Step 4 is another form of meditation to round out the day, called Metta meditation or loving-kindness meditation. This is another technique that I heard about on the Tim Ferriss podcast (eagle-eyed readers may have begun to detect a theme), and decided to incorporate into my routine.
Most of the time when we hear about meditation, it’s mindfulness meditation that is being discussed, and so I decided to do some more in-depth exploration of some other types.
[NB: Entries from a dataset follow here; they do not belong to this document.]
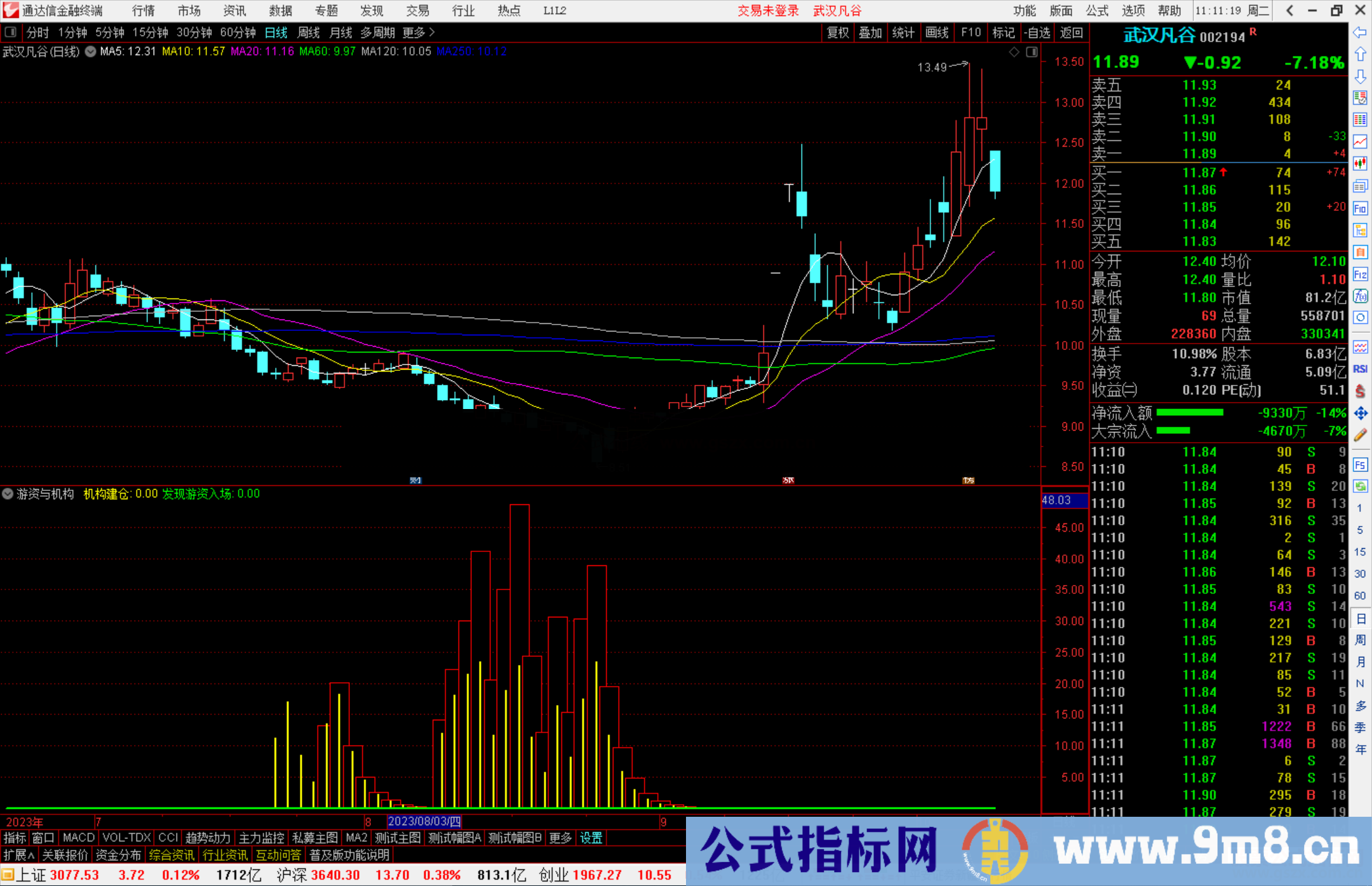The width and height of the screenshot is (1372, 886).
Task: Open the 资讯 menu in menu bar
Action: click(x=234, y=10)
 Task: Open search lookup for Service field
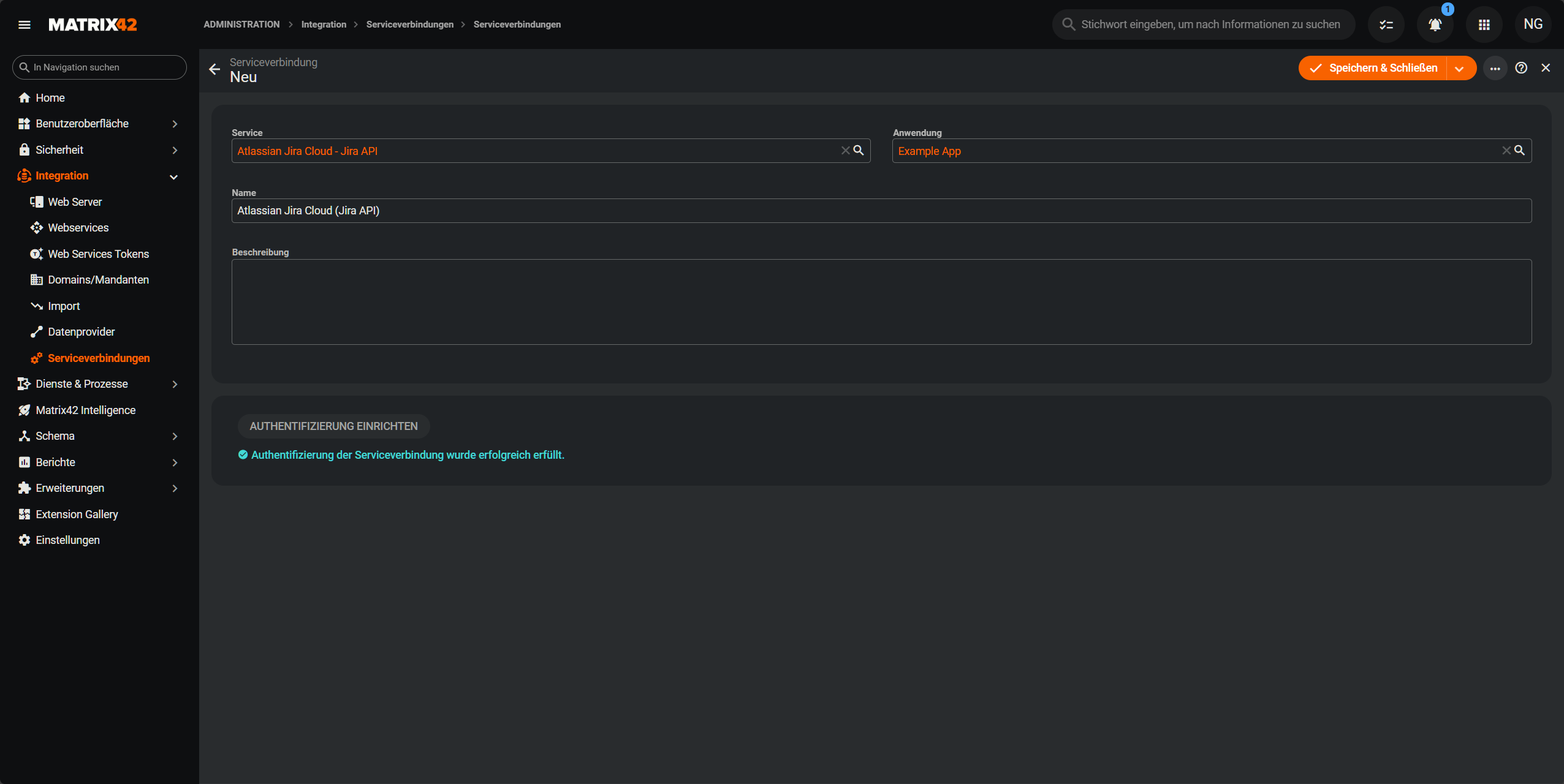coord(859,150)
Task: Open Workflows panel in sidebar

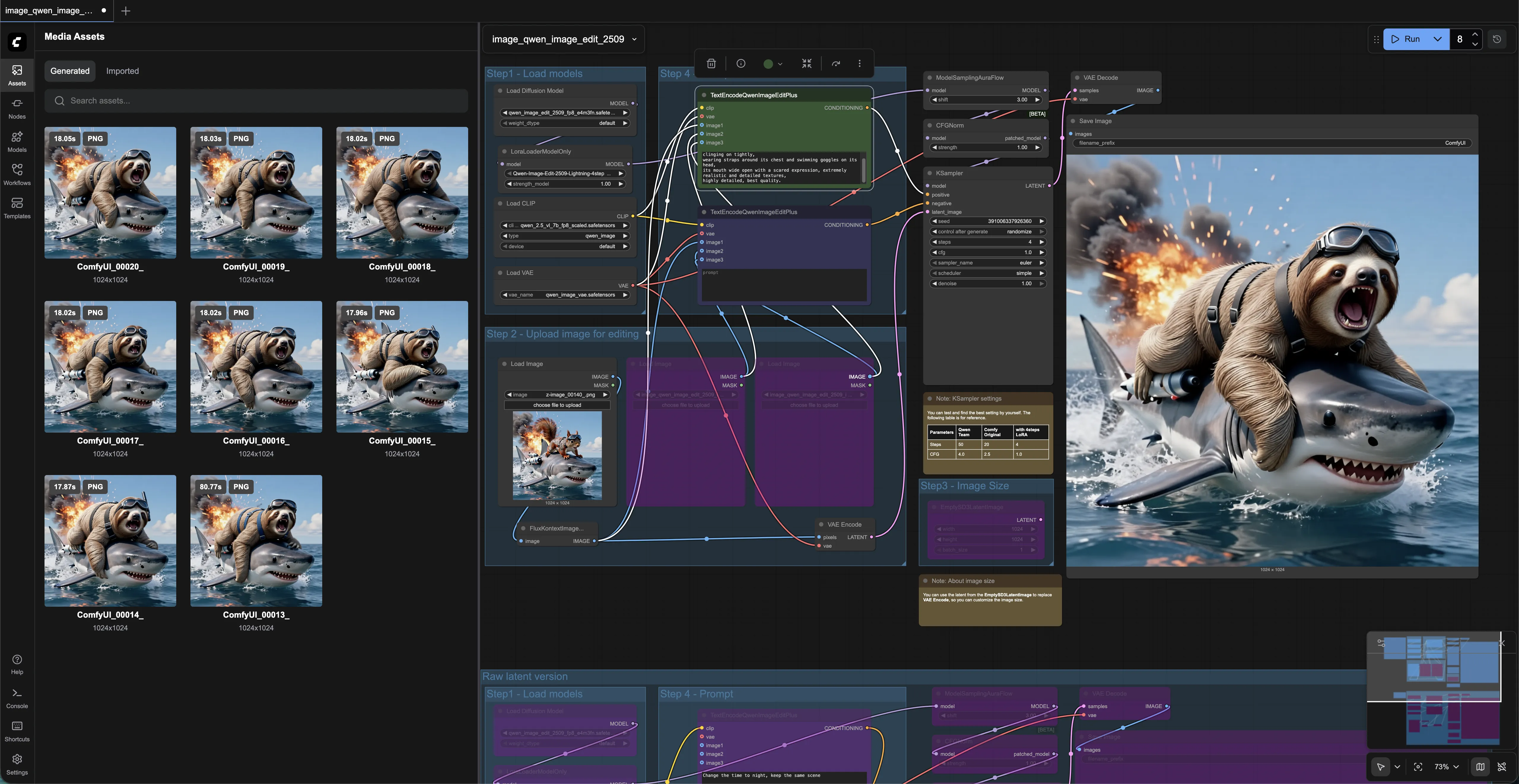Action: click(17, 174)
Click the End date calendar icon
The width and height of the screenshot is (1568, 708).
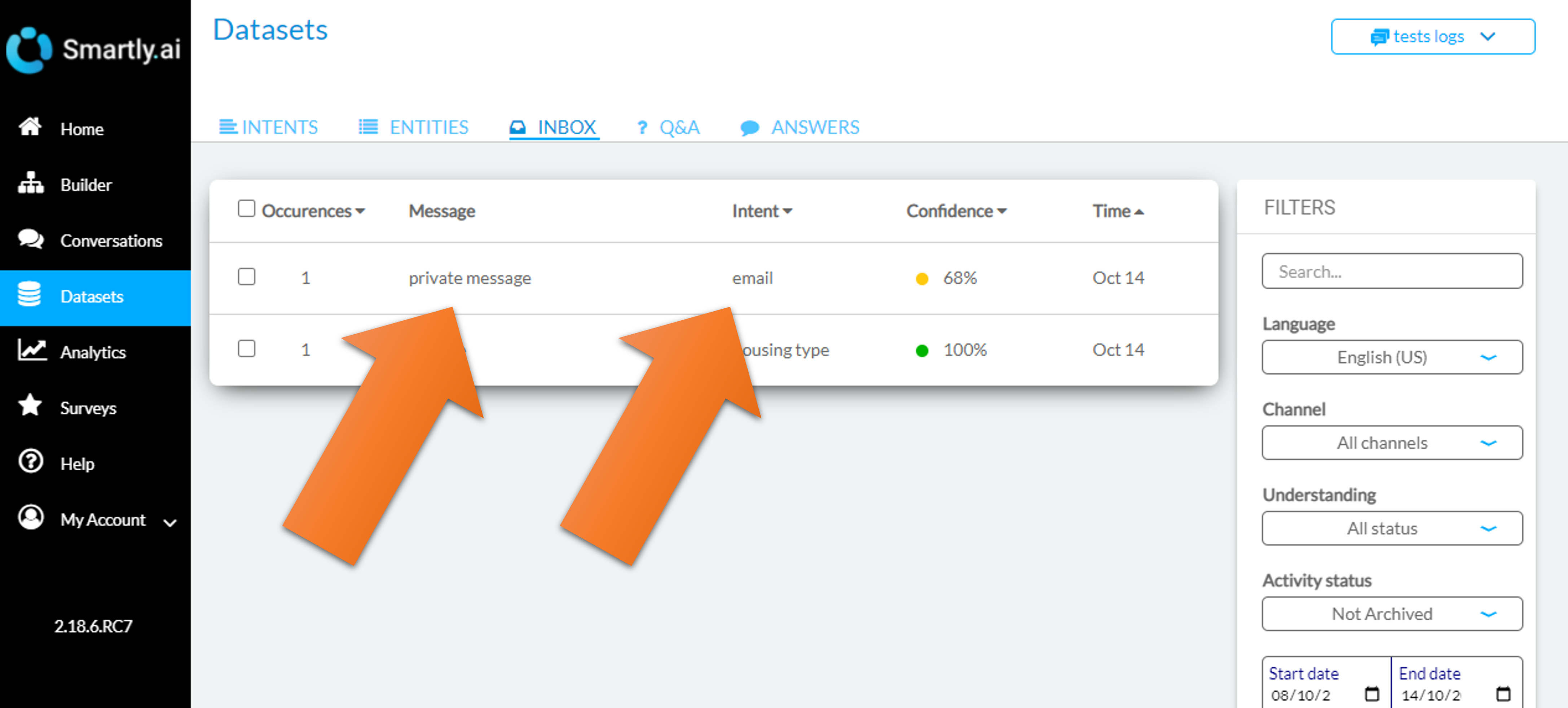[1503, 693]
The great thing about this form of meditation, especially before bed, is that it allows us to put down the stress, resentment, and antagonism that we accumulate throughout the day through our interactions with others or through needless self-deprecation.
We often hear that it’s not a good idea to go to bed angry, and by practising Metta meditation we are able to attend to the state of our emotions and feel happiness and compassion for others, so that the last emotion we experience on any given day has a quality of acceptance, forgiveness, and optimism.
I’ve been thinking about this topic a lot lately and I came to realize that at least for myself, there has to be a way of intercepting my inner monologue and redirecting it to something more productive, or else I would never allow myself to experience true freedom and happiness.
This routine is my attempt to take back the power that my ego has over my life. I believe that some variation on this theme will allow us to change the character of our thoughts, and to become kinder towards ourselves and others, which will in turn improve the richness and quality of our everyday experience.